2. Asking users specific questions
In this highly personal and conversational setting, chatbots can ask questions that couldn’t be fielded by traditional ads. Questions such as “Where do you live?” “What music do you like?” “Where’s your dream travel destination?” or “What do you think of the latest Geico commercial?” are socially acceptable and even welcome in chatbot interactions.
A voter registration organization we partnered with used Facebook ads to drive users to a chatbot on Facebook Messenger. The chatbot asked the user a series of questions — such as name, address, and political affiliation — that the user happily answered. At the end of the interaction, the chatbot gave the user a completed Rock The Vote form link that was filled out based on the conversation. All the user had to do was click submit. This campaign more than tripled typical voter registration sign up rates. Rather than drive potential users to landing pages, companies are creating and driving users to chatbots for better engagement.

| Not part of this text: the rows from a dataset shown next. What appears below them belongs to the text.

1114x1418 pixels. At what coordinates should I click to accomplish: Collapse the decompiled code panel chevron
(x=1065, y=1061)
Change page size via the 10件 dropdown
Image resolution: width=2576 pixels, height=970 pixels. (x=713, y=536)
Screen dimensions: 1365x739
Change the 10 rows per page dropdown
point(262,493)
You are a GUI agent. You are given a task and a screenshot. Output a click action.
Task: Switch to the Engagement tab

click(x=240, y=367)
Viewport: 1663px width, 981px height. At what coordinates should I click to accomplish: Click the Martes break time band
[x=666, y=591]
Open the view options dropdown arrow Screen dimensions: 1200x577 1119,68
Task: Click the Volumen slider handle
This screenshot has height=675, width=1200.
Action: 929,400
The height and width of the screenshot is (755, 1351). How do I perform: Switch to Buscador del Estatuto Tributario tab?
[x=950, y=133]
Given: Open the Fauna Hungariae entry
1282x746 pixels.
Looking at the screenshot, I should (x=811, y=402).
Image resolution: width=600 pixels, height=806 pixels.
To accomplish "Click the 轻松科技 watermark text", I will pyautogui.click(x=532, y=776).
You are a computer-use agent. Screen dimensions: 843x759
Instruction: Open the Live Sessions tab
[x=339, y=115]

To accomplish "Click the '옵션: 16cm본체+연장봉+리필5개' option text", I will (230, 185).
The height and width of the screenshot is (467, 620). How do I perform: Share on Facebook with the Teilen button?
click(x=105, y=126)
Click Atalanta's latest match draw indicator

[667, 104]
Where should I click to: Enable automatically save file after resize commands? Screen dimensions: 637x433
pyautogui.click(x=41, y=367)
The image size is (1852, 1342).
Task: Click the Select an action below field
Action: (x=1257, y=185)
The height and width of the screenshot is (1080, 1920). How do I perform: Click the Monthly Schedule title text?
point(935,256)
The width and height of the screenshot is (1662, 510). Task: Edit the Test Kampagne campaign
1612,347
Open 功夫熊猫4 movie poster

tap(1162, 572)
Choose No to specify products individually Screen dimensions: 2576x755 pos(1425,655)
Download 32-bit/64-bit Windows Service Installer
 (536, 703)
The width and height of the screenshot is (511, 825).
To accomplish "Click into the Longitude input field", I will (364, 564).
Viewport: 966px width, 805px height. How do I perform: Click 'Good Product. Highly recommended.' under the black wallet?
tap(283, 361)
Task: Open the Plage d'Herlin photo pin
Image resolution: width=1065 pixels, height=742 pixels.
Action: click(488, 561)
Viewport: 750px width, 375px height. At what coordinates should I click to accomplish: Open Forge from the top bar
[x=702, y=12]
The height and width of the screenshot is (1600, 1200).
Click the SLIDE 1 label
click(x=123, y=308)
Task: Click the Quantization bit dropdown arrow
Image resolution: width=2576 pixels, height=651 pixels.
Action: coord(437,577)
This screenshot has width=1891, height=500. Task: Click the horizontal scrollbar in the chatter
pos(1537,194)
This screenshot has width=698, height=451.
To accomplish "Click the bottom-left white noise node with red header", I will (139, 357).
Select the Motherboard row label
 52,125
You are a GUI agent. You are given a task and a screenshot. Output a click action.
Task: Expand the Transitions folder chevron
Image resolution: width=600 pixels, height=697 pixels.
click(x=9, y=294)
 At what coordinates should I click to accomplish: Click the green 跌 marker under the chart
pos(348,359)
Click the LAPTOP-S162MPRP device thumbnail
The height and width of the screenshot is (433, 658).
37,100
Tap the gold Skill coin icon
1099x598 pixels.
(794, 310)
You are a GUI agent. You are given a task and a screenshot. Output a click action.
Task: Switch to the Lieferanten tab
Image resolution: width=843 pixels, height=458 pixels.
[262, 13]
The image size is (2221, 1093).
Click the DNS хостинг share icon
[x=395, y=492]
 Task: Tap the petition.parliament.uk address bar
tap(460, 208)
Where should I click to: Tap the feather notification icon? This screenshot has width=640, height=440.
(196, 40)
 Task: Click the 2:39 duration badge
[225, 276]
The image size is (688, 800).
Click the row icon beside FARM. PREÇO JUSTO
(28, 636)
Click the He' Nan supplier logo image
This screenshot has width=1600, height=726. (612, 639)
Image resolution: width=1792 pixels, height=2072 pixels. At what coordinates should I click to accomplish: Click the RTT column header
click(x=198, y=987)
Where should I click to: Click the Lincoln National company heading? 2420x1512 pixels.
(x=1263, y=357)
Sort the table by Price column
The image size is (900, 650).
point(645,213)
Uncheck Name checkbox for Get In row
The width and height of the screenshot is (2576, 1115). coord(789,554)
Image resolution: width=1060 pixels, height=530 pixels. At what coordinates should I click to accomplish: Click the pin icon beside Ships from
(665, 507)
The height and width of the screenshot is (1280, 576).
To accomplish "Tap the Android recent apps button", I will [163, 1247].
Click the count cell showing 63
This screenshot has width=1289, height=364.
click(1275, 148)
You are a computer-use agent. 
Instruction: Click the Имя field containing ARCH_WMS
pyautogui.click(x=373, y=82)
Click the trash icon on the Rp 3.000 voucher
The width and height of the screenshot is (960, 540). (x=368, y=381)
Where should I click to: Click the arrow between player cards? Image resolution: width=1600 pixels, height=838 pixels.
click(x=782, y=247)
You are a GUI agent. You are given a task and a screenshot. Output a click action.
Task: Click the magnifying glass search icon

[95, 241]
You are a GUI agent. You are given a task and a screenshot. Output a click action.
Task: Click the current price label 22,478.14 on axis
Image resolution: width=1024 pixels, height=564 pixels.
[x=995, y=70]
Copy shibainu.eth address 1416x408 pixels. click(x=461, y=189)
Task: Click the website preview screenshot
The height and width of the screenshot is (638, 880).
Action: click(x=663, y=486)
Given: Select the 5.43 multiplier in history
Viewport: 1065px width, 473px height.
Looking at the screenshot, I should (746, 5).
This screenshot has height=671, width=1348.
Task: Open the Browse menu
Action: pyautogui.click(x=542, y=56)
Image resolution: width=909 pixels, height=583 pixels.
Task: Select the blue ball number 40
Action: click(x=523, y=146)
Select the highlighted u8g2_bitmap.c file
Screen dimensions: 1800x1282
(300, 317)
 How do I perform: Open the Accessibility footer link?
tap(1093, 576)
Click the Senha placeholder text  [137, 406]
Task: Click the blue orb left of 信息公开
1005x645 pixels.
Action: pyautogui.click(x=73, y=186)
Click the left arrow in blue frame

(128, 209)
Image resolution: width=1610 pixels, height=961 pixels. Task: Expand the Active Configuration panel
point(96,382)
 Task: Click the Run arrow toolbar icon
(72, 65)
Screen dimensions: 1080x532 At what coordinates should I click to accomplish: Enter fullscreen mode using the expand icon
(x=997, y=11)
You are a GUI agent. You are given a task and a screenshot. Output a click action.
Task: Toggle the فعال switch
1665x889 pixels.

3. Opportunities for personalization
Ads have become more targeted over time. Brands are always seeking ways to appeal to users personally, whether through programmatic display ads, retargeting, or direct mail.
With chatbots, brands can personalize a conversation to the individual. Sephora’s chatbot on Kik shares beauty tips with teenagers. The bot first inquires what users are interested in learning about — eyes, skin, hair, nails, etc. — and it only suggests relevant products, beauty tips, and tutorials. The Hello Hipmunk bot on Skype works with group chats: Travelers can plan trips with friends and family without ever having to leave the chat room.
Furthermore, businesses can remember and refer to personal information in future conversations to further customize a user’s experiences. From simply referring to the user by name to connecting with their CRM, they can customize the conversational experience. Victoria’s Secret PINK bot recommends specific styles of bras based on answers to an initial questionnaire. Wingstop’s bot suggests new spicy offers to hot spice fanatics. In practice, companies must strike a responsible balance between personalization and privacy.
4. Bringing your brand personality to life
A branded chatbot becomes a “live entity” that can infuse personality into conversations. Disney’s Miss Piggy bot is funny and sassy, while Universal Studio’s Laura Barns Unfriended bot is angsty and foul-mouthed. The TMY.GRL bot from Tommy Hilfiger allows fashionistas to access exclusive behind-the-scenes fashion content. Traditional ads are “pushed” upon an unwilling or apathetic viewer, while chatbots “pull” users to engage with them.
Even B2B companies can participate. At Topbots, an AI research and advisory firm, we created a corporate chatbot with our sense of humor to answer inquiries. Our bot is friendly and professional and even tells jokes as it answers questions 24/7. With our chatbot, we can show rather than tell our brand story to our audience. Strategically implemented and well-designed chatbots can tell your brand story, re-engage audiences, facilitate commerce, and grow your business.
Chatbots allow brands to connect with users on a deeper level, while also allowing users to feel in command of the conversation. Implemented strategically, bots can tell your brand’s story to a limitless audience via an intimate one-on-one conversation. This has the potential to be a true game changer.
Adelyn Zhou is the CMO at TOPBOTS, a strategy & research firm for artificial intelligence and bots.